#### [Aim of the task]
What is needed here is an exact copy of all the data.

#### [Supplied data]

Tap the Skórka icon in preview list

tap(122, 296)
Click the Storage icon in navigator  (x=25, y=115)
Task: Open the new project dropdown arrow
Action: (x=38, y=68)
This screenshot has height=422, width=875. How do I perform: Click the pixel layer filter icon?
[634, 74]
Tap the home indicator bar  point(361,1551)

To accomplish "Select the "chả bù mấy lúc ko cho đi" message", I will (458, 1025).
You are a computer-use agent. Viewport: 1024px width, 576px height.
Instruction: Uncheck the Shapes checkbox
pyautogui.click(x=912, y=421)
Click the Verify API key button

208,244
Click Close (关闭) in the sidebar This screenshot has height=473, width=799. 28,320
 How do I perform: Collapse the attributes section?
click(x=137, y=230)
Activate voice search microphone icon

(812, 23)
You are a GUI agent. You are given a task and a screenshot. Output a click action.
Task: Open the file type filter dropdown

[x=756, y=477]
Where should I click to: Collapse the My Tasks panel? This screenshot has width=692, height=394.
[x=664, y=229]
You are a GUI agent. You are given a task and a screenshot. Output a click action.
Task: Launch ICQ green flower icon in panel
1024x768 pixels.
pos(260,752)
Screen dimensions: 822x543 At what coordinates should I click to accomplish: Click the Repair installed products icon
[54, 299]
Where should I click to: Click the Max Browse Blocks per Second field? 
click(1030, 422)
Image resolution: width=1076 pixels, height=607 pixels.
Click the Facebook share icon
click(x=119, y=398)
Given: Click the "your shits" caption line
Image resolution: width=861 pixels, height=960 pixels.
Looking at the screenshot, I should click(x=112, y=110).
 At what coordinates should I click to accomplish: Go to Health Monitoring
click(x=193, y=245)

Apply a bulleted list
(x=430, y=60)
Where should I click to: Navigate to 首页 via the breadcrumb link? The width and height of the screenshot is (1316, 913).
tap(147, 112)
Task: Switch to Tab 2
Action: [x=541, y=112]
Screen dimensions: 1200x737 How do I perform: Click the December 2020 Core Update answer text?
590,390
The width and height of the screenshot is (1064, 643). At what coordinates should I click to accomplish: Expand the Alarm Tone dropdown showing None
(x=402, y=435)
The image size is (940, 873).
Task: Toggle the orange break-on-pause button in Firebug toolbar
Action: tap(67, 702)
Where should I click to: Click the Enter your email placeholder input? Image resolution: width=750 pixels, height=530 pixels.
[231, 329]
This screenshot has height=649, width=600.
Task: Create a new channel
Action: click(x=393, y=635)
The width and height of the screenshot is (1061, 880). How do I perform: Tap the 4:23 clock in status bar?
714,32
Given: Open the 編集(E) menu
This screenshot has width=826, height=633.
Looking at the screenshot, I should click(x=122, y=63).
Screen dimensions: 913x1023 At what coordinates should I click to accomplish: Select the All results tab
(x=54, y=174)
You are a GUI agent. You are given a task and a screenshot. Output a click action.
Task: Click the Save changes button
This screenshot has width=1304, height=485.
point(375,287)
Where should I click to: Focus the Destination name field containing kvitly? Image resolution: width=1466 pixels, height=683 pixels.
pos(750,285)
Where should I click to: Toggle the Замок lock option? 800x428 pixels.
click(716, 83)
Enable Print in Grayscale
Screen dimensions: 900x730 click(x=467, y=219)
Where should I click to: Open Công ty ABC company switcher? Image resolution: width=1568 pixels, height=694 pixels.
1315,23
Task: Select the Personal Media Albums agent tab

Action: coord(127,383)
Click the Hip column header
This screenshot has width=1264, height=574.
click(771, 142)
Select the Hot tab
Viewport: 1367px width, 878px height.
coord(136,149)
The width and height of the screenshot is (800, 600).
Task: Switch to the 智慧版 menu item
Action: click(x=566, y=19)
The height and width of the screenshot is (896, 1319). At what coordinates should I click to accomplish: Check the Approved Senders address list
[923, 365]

#### [Response box]
Tap the Skórka icon in preview list

tap(122, 296)
Click the Storage icon in navigator  (x=25, y=115)
Task: Open the new project dropdown arrow
Action: (x=38, y=68)
This screenshot has height=422, width=875. How do I perform: Click the pixel layer filter icon?
[634, 74]
Tap the home indicator bar  point(361,1551)

To accomplish "Select the "chả bù mấy lúc ko cho đi" message", I will (458, 1025).
You are a computer-use agent. Viewport: 1024px width, 576px height.
Instruction: Uncheck the Shapes checkbox
pyautogui.click(x=912, y=421)
Click the Verify API key button

208,244
Click Close (关闭) in the sidebar This screenshot has height=473, width=799. 28,320
 How do I perform: Collapse the attributes section?
click(x=137, y=230)
Activate voice search microphone icon

(812, 23)
You are a GUI agent. You are given a task and a screenshot. Output a click action.
Task: Open the file type filter dropdown

[x=756, y=477]
Where should I click to: Collapse the My Tasks panel? This screenshot has width=692, height=394.
[x=664, y=229]
You are a GUI agent. You are given a task and a screenshot. Output a click action.
Task: Launch ICQ green flower icon in panel
1024x768 pixels.
pos(260,752)
Screen dimensions: 822x543 At what coordinates should I click to accomplish: Click the Repair installed products icon
[54, 299]
Where should I click to: Click the Max Browse Blocks per Second field? 
click(1030, 422)
Image resolution: width=1076 pixels, height=607 pixels.
Click the Facebook share icon
click(x=119, y=398)
Given: Click the "your shits" caption line
Image resolution: width=861 pixels, height=960 pixels.
Looking at the screenshot, I should click(x=112, y=110).
 At what coordinates should I click to accomplish: Go to Health Monitoring
click(x=193, y=245)

Apply a bulleted list
(x=430, y=60)
Where should I click to: Navigate to 首页 via the breadcrumb link? The width and height of the screenshot is (1316, 913).
tap(147, 112)
Task: Switch to Tab 2
Action: [x=541, y=112]
Screen dimensions: 1200x737 How do I perform: Click the December 2020 Core Update answer text?
590,390
The width and height of the screenshot is (1064, 643). At what coordinates should I click to accomplish: Expand the Alarm Tone dropdown showing None
(x=402, y=435)
The image size is (940, 873).
Task: Toggle the orange break-on-pause button in Firebug toolbar
Action: tap(67, 702)
Where should I click to: Click the Enter your email placeholder input? Image resolution: width=750 pixels, height=530 pixels.
[231, 329]
This screenshot has height=649, width=600.
Task: Create a new channel
Action: click(x=393, y=635)
The width and height of the screenshot is (1061, 880). How do I perform: Tap the 4:23 clock in status bar?
714,32
Given: Open the 編集(E) menu
This screenshot has width=826, height=633.
Looking at the screenshot, I should click(x=122, y=63).
Screen dimensions: 913x1023 At what coordinates should I click to accomplish: Select the All results tab
(x=54, y=174)
You are a GUI agent. You are given a task and a screenshot. Output a click action.
Task: Click the Save changes button
This screenshot has width=1304, height=485.
point(375,287)
Where should I click to: Focus the Destination name field containing kvitly? Image resolution: width=1466 pixels, height=683 pixels.
pos(750,285)
Where should I click to: Toggle the Замок lock option? 800x428 pixels.
click(716, 83)
Enable Print in Grayscale
Screen dimensions: 900x730 click(x=467, y=219)
Where should I click to: Open Công ty ABC company switcher? Image resolution: width=1568 pixels, height=694 pixels.
1315,23
Task: Select the Personal Media Albums agent tab

Action: coord(127,383)
Click the Hip column header
This screenshot has width=1264, height=574.
click(771, 142)
Select the Hot tab
Viewport: 1367px width, 878px height.
coord(136,149)
The width and height of the screenshot is (800, 600).
Task: Switch to the 智慧版 menu item
Action: click(x=566, y=19)
The height and width of the screenshot is (896, 1319). At what coordinates should I click to accomplish: Check the Approved Senders address list
[923, 365]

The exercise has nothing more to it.